Words like houses, plague and both come to mind, but we need to focus on the human suffering and repression involved: the Saudi-led invasion of Yemen is in fact a ‘coalition’ that includes the Persian Gulf monarchies of Qatar, Kuwait, Bahrain and the United Arab Emirates, as well as Jordan and Egypt. It would be kind, I think, to describe every one of these régimes as States where freedom of speech is routinely suppressed. The Yemen invasion has been described across the political spectrum as a “humanitarian disaster” and a “catastrophe”: the imposed aerial and naval blockade has left some 78% of the Yemeni population in urgent need of food, water, and medical aid. Yet on one occasion, Coalition jets prevented an allegedly Iranian Red Crescent plane from landing by bombing the Sana’a International Airport’s runway – thus discouraging all aerial aid deliveries to the capital city.

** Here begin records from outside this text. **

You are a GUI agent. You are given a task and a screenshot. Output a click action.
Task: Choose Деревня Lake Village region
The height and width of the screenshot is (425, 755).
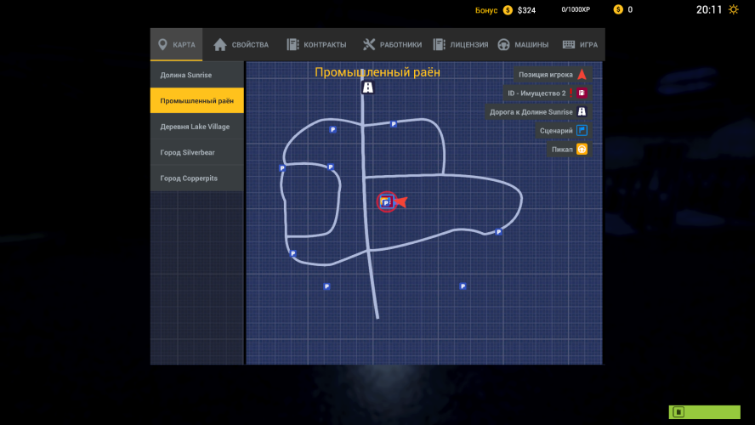(196, 127)
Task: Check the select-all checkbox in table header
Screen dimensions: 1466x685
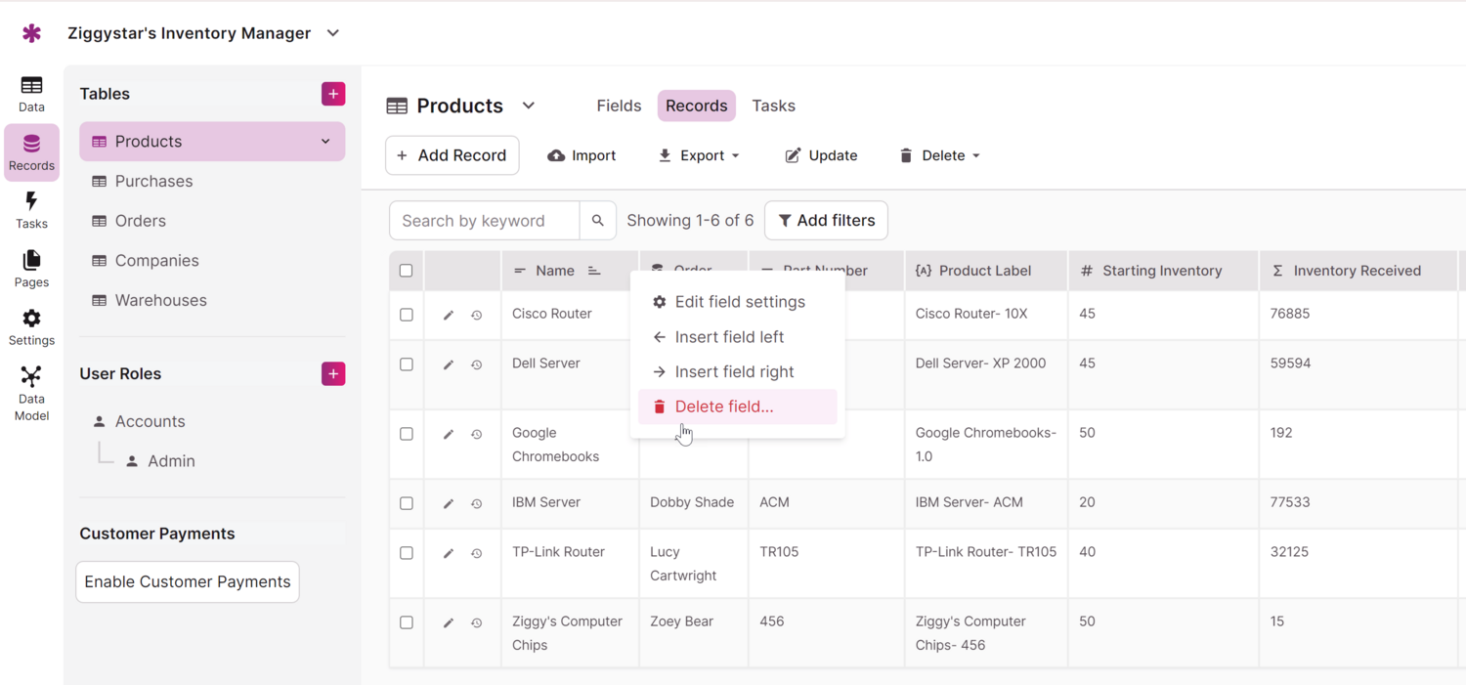Action: coord(407,271)

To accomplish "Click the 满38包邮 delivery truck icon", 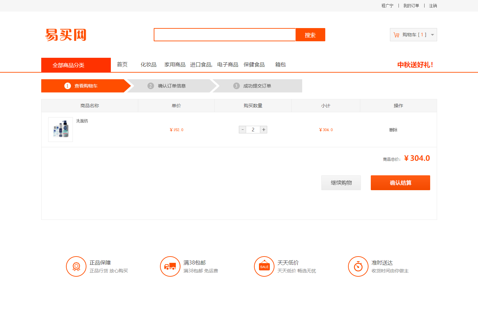I will click(170, 266).
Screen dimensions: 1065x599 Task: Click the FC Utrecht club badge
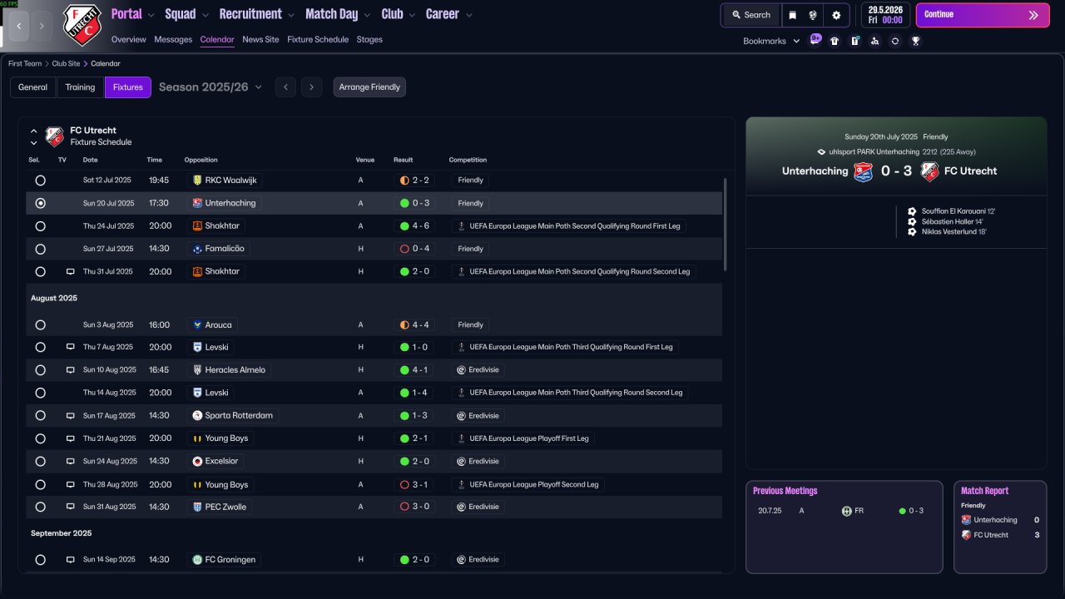[x=82, y=25]
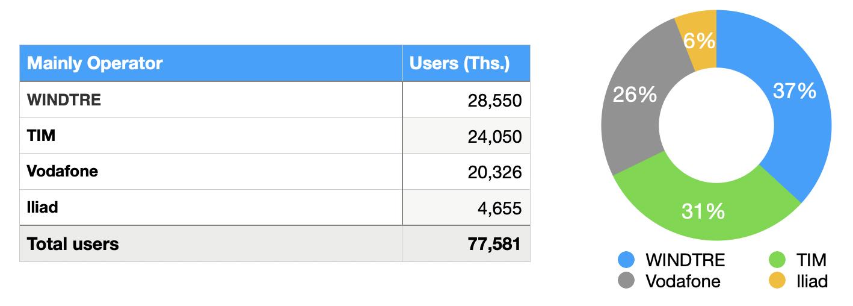Image resolution: width=853 pixels, height=306 pixels.
Task: Select the WINDTRE row label cell
Action: click(211, 100)
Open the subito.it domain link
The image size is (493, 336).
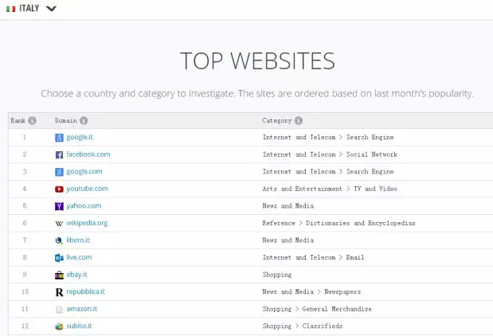coord(80,326)
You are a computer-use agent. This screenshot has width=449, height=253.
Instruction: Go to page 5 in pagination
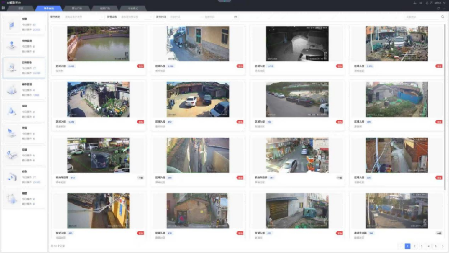coord(435,246)
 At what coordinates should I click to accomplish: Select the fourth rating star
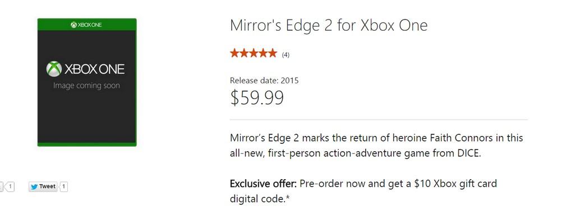263,54
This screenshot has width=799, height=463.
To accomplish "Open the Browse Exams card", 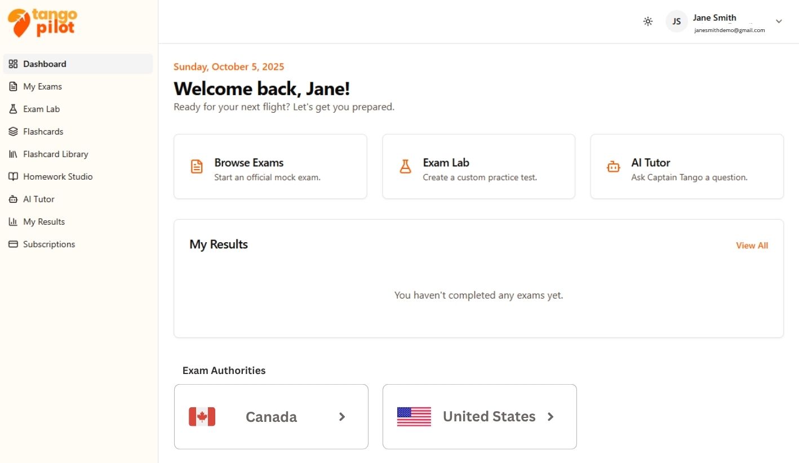I will [270, 167].
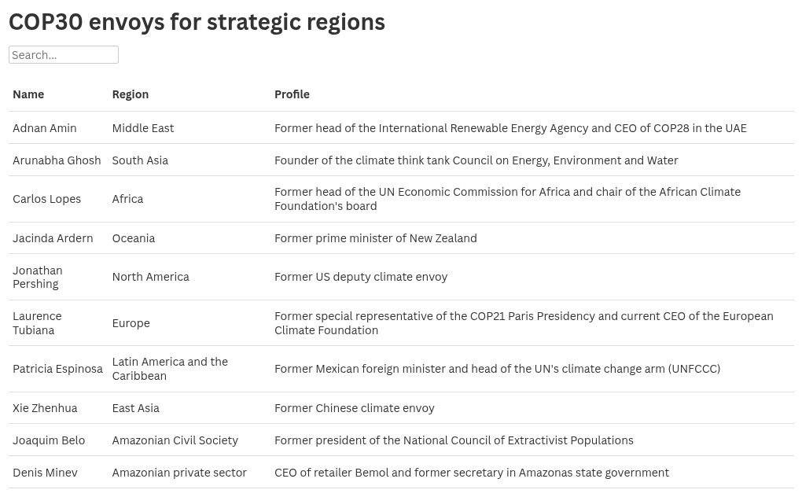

All is spin and cover story these days, so events are increasingly hard to verify. But perhaps what follow are the three best clues relating to these shifting sands of complexity:

1. Thanks to this war, an excuse has been given to manipulate the price of oil up and out of the risk-zone for US fiscality.

2. The Houthi rebels were originally armed by…, the United States – although a March 2012 article in The New York Times cited claims by unnamed US military and intelligence officials that the Quds Force,  the Iranian Revolutionary Guard Corps (IGRC) was smuggling significant quantities of arms to the Houthis. There is little these days upon which one can rely, but the NYT’s serial US State Dept toadying is one of them.

3. On July 25th this year, the US Defense Department awarded major weapons maker Raytheon to provide the Saudis with 355 air-to-ground missiles to support its campaign of aerial strikes against civilian and economic targets in Yemen. The missiles are state-of-the-art AGM154 infra-red guided killing machines.

Waydergo! We godda drum up some business here guys, so let’s arm everyone and keep that gdp figure rising. “YES SIR SERGEANT MAJOR SIR!” replied the unfortunate grunt.


It's all a disgrace.

Good article, but I think it only highlights some of the farce - the Houthis and rebels also have control over parts of the Yemeni army. It split into two.

The previous president Saleh was previously, while in power, anti Houthi, now he is their champion.

The worst thing is when you come across "activists" online which one side or the other and do it so fully and without the thought that the whole thing is a farce and manipulation.

"For too long, we have been a passively tolerant society, saying to our citizens 'as long as you obey the law, we will leave you alone'" - David Cameron, UK Prime Minister. 13 May 2015.